Jay Cutler will start for the Chicago Bears (1-6) when they host Minnesota (5-1) on Monday night, but few people believe that will help the Bears’ chances of winning. In fact, it may actually hurt their chances.
“I’m not going to vouch for that guy at this stage,” CBS Sports NFL insider Jason La Canfora said on CBS Sports Radio’s Tiki and Tierney. “It probably means a couple of turnovers, a couple of great throws, a few highlight plays and the Bears ultimately losing. That would be my hunch. He’s coming back against a pretty good defense. The larger reality here is if Hoyer doesn’t break his arm, Cutler probably could have played a week or two ago. Nobody was really in a big hurry to look at his thumb because they were kind of waiting to see is Hoyer going to keep this up? He had four straight 300-yard games, he was playing pretty well in the game he got hurt in and now he’s out at least six weeks after surgery. This was the decision that was made for John Fox, but if Hoyer kept doing what he was doing, this guy (Cutler) would have been holding the clipboard with a good thumb, a bad thumb or a mediocre thumb.”
Cutler, 33, has been perhaps the most underachieving NFL quarterback of the last decade. His days in a Bears uniform could be numbered.
“I don’t think there’s any way he will be fulfilling the remainder of that contract in Chicago,” La Canfora said. “I’m sure they will try to trade him. I can’t imagine that would yield them much, and then if ultimately they just release him, they release him.”
But what will Chicago do going forward? As of now, the quarterback class for next year’s draft is weak.
“I talked to a bunch of evaluators this week – guys who don’t need a quarterback,” La Canfora said. “They’re like, ‘If you’re taking a quarterback in the first half of the first round this year, it’s because you’re convincing yourself you need to take a quarterback in the first half of the first round this year.’”
La Canfora doesn’t see many ideal landing spots for Cutler, but Miami could be an option, as head coach Adam Gase served as Bears offensive coordinator in 2015.
“That’s one where you could connect some dots,” he said. “But I can tell you this: He’s all in on Tannehill now. He’s nowhere close to being anywhere near saying, ‘Quarterback is an issue for us.’ That’s not in his thinking at all. Now, let’s see where it is come January.”

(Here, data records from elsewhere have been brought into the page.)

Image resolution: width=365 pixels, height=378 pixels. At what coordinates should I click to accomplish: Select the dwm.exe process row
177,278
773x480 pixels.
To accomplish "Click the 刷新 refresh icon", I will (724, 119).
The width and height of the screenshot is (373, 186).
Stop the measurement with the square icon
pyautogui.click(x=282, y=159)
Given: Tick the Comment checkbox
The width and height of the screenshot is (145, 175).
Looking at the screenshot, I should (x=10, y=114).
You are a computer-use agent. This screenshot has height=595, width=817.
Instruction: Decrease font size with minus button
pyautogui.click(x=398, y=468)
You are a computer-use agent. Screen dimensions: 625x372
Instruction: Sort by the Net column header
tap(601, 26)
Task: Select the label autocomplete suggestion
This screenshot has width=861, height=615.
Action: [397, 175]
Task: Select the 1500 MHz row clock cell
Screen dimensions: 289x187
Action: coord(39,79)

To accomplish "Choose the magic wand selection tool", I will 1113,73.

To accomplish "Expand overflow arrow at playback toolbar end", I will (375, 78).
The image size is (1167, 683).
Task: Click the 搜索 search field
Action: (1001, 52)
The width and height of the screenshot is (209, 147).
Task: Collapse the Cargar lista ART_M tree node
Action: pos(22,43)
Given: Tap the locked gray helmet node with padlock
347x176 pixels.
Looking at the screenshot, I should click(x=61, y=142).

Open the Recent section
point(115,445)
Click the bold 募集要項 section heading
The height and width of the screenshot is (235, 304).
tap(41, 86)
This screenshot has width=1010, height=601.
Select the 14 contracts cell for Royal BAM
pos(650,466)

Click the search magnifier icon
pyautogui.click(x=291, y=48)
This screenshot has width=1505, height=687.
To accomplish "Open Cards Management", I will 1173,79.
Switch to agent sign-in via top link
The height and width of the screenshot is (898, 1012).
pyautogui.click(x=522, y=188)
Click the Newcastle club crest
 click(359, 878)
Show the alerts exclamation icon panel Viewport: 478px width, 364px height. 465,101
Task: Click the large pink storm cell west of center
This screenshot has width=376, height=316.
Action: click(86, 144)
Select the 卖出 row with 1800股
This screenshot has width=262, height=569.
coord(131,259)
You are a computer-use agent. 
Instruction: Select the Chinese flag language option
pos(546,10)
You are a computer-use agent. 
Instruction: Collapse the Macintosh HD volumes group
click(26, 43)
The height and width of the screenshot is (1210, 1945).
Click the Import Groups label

While Cutler could soon be out in Chicago, Gus Bradley, one would think, will soon be out in Jacksonville. He is 14-41 with the Jags, who just got shellacked on national television Thursday night. Jacksonville (2-5) needed to beat Tennessee to stay relevant in the AFC South and instead trailed 27-0 at halftime and lost 36-22.
What hasn’t owner Shad Kahn fired Bradley yet?
“This is the first coach that he picked,” La Canfora said. “I guess he had Mularkey for a year, but that whole thing was kind of crazy. He’s stubborn. Blind loyalty, refusing to admit that you are who your record says you are – there’s not a whole lot else to say about it. Any empirical evidence that you would look at to analyze this situation would tell you that you need to make a change. You’re in the worst division in football and you still can’t compete. The quarterback is regressing, and all the young quote-unquote talent and speed you have amassed on defense – you’re as bad as you’ve ever been. Now the receivers that you’ve had – and Robinson you’ve started to pay big money to – are basically rendered non-factors. When are you going to admit defeat? Do you just keep playing this quarterback? Or do you sit him for a week or two and see what the other guy (Chad Henne) can do and think maybe he gets his head and his body and his mechanics back in order? It goes beyond Gus Bradley for them.”